Stored entries
#####
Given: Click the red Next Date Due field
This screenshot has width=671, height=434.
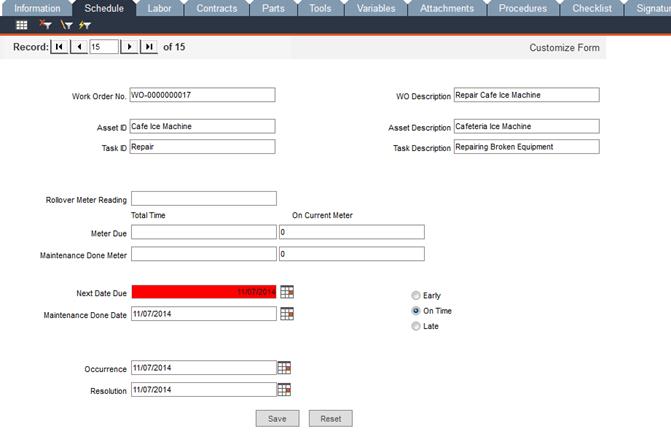Looking at the screenshot, I should tap(203, 292).
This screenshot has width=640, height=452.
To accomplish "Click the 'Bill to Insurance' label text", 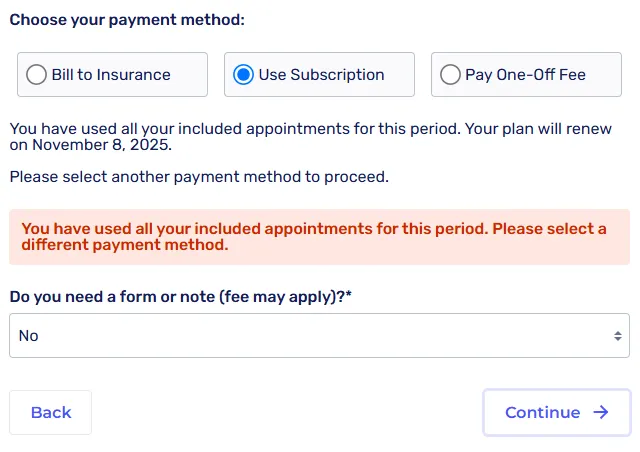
#####
* _Work request_
The copy should start at the line that contains "This screenshot has width=671, height=434.", end at the last line of the entries above, and match each line exactly, with pictures dropped.

* _Exercise response_
This screenshot has width=671, height=434.
Looking at the screenshot, I should tap(203, 292).
This screenshot has width=640, height=452.
To accomplish "Click the 'Bill to Insurance' label text", 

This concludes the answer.